The logic of statistical testing via Monte Carlo Simulation

Example: Fraud detection in coin flips

Suppose one of your classmates gave you a sequence of 200 H’s and T’s and you wanted to do “fraud detection” to see if it was generated “by hand” or with a random number generator.

sequence_of_flips = "THTHHHTTTTHTTTHTTHTHTTTTHHHTHHHTHTHHTHHHTHTTHHHTTTHTTTHHHTHTTTHTHHHTHTHTHHTTTHTHTHTTTHTHHHTTHTHHHHTHTTHTHTTHTHHHTHTHHTHTHTHHTHHHHTTHHTTHTTTHHHTHHHTHHTHHTHTTHTHHTHHHTHTHHHHTTHHHHTTTHTTHHHHTTHHTTTTHHHHH"

We could do this by testing the hypothesis

\[H_0: \mbox{Each coin flip is independent Bernoulli($p=1/2$)}\]

The null hypothesis is a possible statistical model for the data we observed; often called the “null model”. Now, we want to examine whether there is a “pattern in our data” that would be unlikely “under the null”. Why? Be sure to read the excerpt from Jordan Ellenberg’s book!

There are lots of “patterns” or test statistics we could examine. For example, “the proportion of H’s” is the one you maybe learned about in a previous statistics course (this statistic has the advantage of converging to the normal distribution, i.e. Z-table and 1.96, etc).

Because we suspect that the sequence was generated by hand, the proportion of H’s might not be a very good test statistic; it is easily “gamed” by the person writing it. It is much harder to “game” the length of the longest sequence. This is because humans have a hard time imagining what that length should be. As a result, fraudulent sequences have runs which tend to be too short.

So, the pattern in our data that we are going to examine is the length of the longest run. This will be our test statistic. We will call the test statistic $S$ when it is a random variable and we will call it $s$ when it is the observed value from our data. Capital letters for things we simulate, lower case letters for things from our data. So, $S$ is a random variable that we can simulate and $s$ is our data.

In the .Rmd file for this page, there is a function longestRun(). It counts the length of the longest run. For the sequence above…

s= sequence_of_flips %>% strsplit( split = "") %>% unlist() %>% longestRun()
s

## [1] 5

How surprising would this value be if our data was generated from the null model?

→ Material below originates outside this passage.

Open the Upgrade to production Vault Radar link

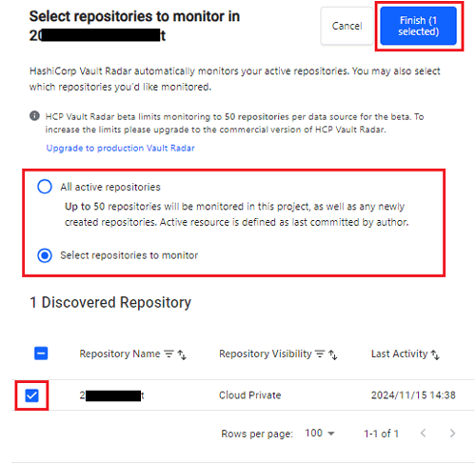(x=120, y=148)
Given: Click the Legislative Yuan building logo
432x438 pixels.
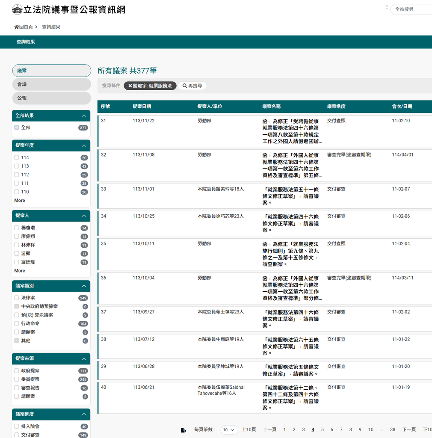Looking at the screenshot, I should (x=17, y=9).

In homework 2, we defined a random variable $X$ that is the length of the longest run in a sequence of 200 independent, fair coin flips (i.e. exactly the null above). Now, we are going to call this random variable $S$ because we imagine it as a test statistic. Below is a histogram of 10,000 simulations of $S$. It definitely is not normally distributed! How can we see this? Don’t use a Z-table or 1.96 for this statistic; even if it did have central limit behavior (which it doesn’t!), computing the expectation and standard error in order to get a Z-statistic would be really really hard.

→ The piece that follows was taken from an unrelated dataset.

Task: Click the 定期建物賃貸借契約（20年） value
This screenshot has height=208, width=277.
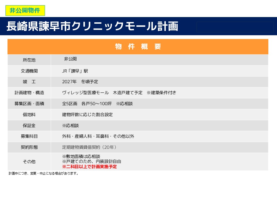Action: click(x=89, y=147)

There is a red line at 5, the length of the longest run in the sequence your classmate gave you. So, most simulated values of $S$ are larger than 5. This is consistent with what was stated above… “humans have a hard time imagining what that length should be. As a result, fraudulent sequences have runs which tend to be too short.” So far, it looks like that might be the case for this sequence.

The p-value tells us exactly how surprising $s= 5$ is under the null hypothesis. It is the probability of observing $S$ equal to, or more extreme than our observed value.

\[\mbox{p-value} = P(S\le 5).\]

Why “or more extreme”?

[deep breath]

Before learning about Monte Carlo, if someone asked you to compute some weird probability like $P(S\le 5)$ where $S$ is the longest run in a sequence of 200 coin flips, what would you have done? Beth Harmon or Mark Wahlberg?

Of course, now you know Monte Carlo. So, you know how to compute these probabilities! In what fraction of our simulations is $S\le 5$?

This Monte Carlo probability is a p-value (that’s why I called the variable p_value). It is equal to 0.0325, which many would say is “statistically significant” because it is less than .05; this .05 number is culturally important to many researchers, but there is nothing mathematically important or special about the .05 cutoff.

Because we observe a longest run which is improbable under the null, we “reject the null hypothesis”.

What if the longest run was 4? What if the longest run was still 5, but the sequence of flips was 10,000 instead of 200? How would we compute p-values for these scenarios?

What other patterns could we examine besides the longest run and proportion of H’s?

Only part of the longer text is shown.